─── RECORDS FOR THIS EXERCISE

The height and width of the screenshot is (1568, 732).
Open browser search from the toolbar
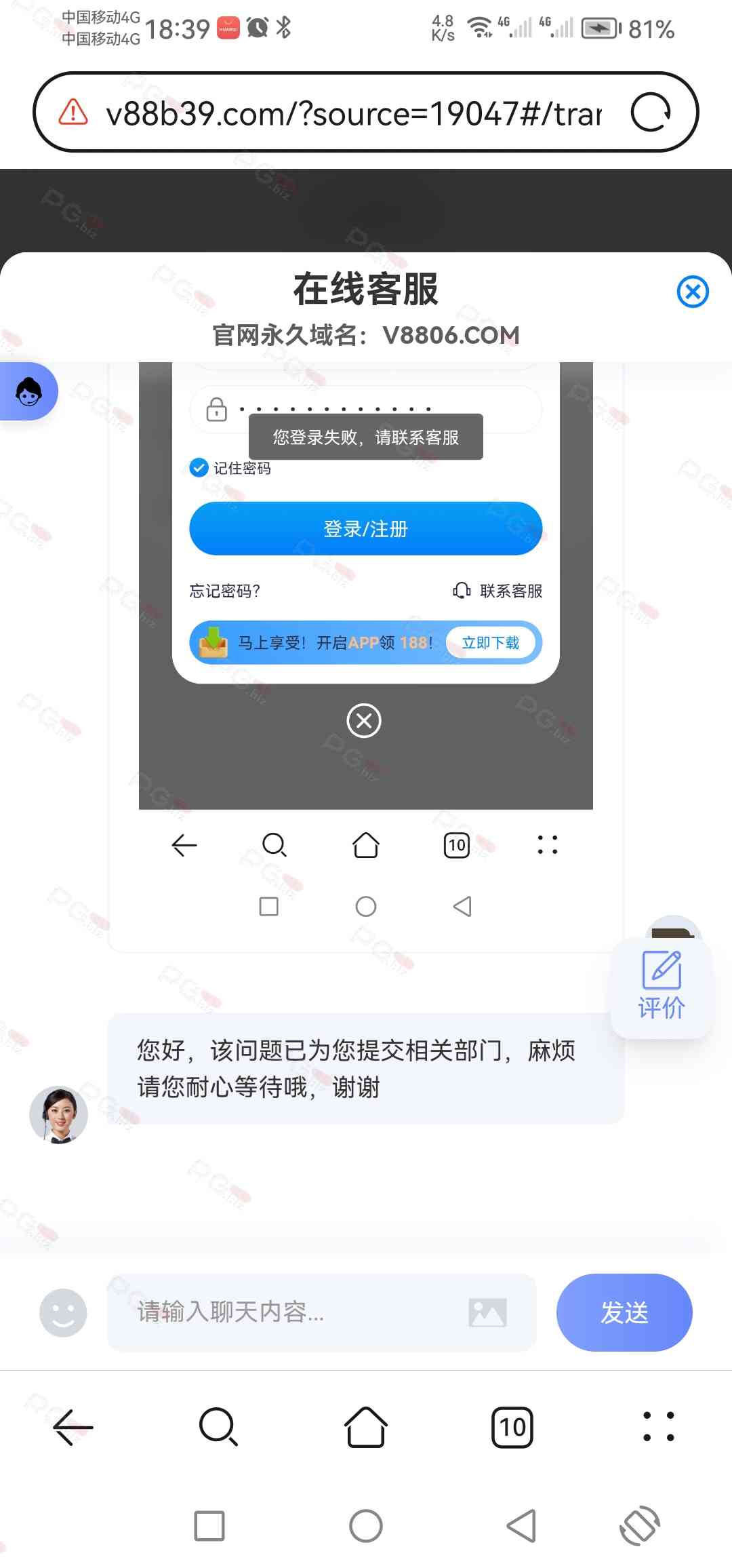[218, 1427]
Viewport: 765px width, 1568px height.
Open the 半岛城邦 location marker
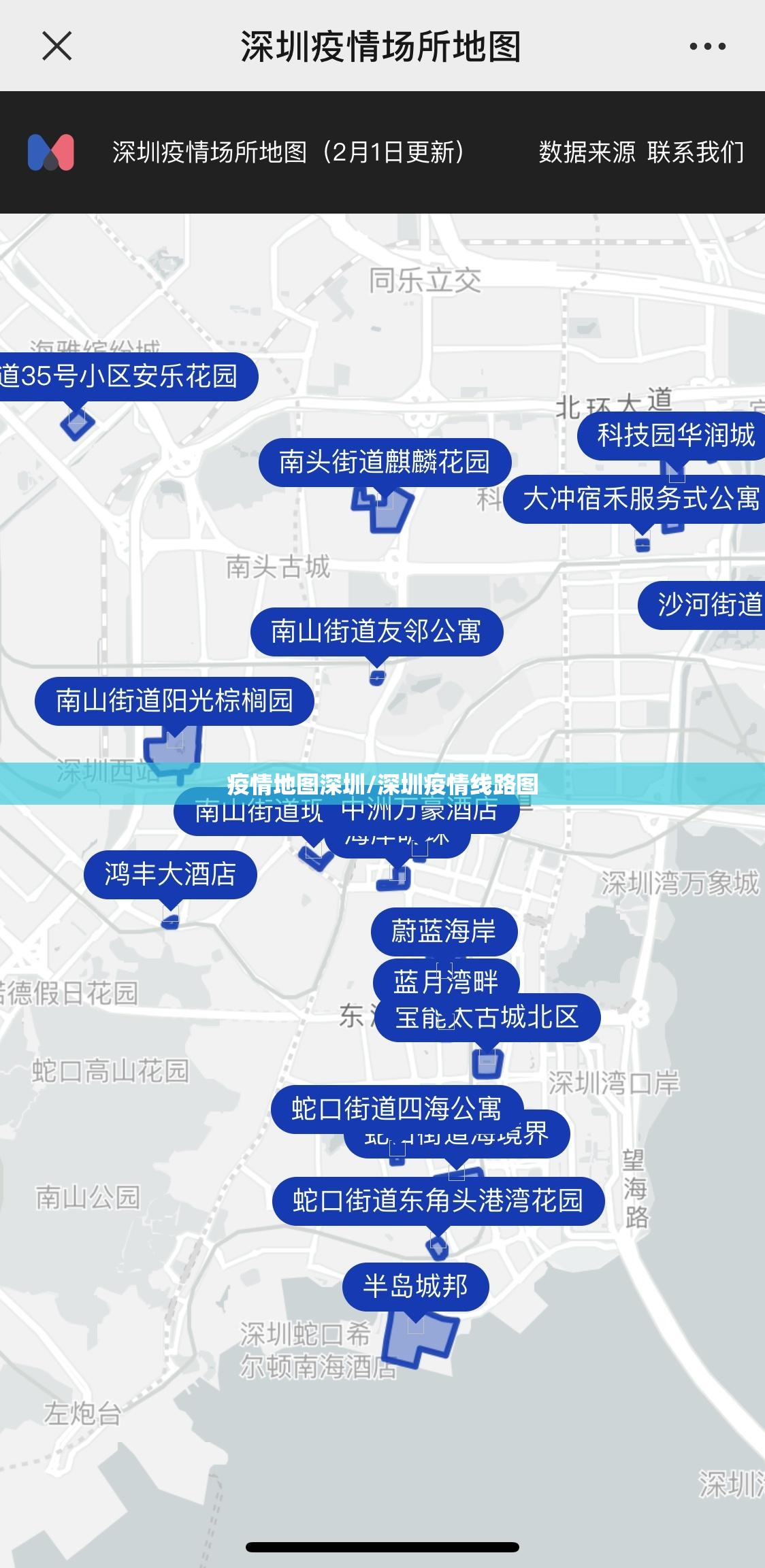click(x=415, y=1286)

──────

## INSTRUCTIONS FOR THE TASK
Rewrite the lines above with "Open" changed to "Select" everywhere and nothing else altered. Leave out the pictures.

## WRITTEN RESPONSE
The height and width of the screenshot is (1568, 732).
Select browser search from the toolbar
[218, 1427]
Viewport: 765px width, 1568px height.
Select the 半岛城邦 location marker
click(x=415, y=1286)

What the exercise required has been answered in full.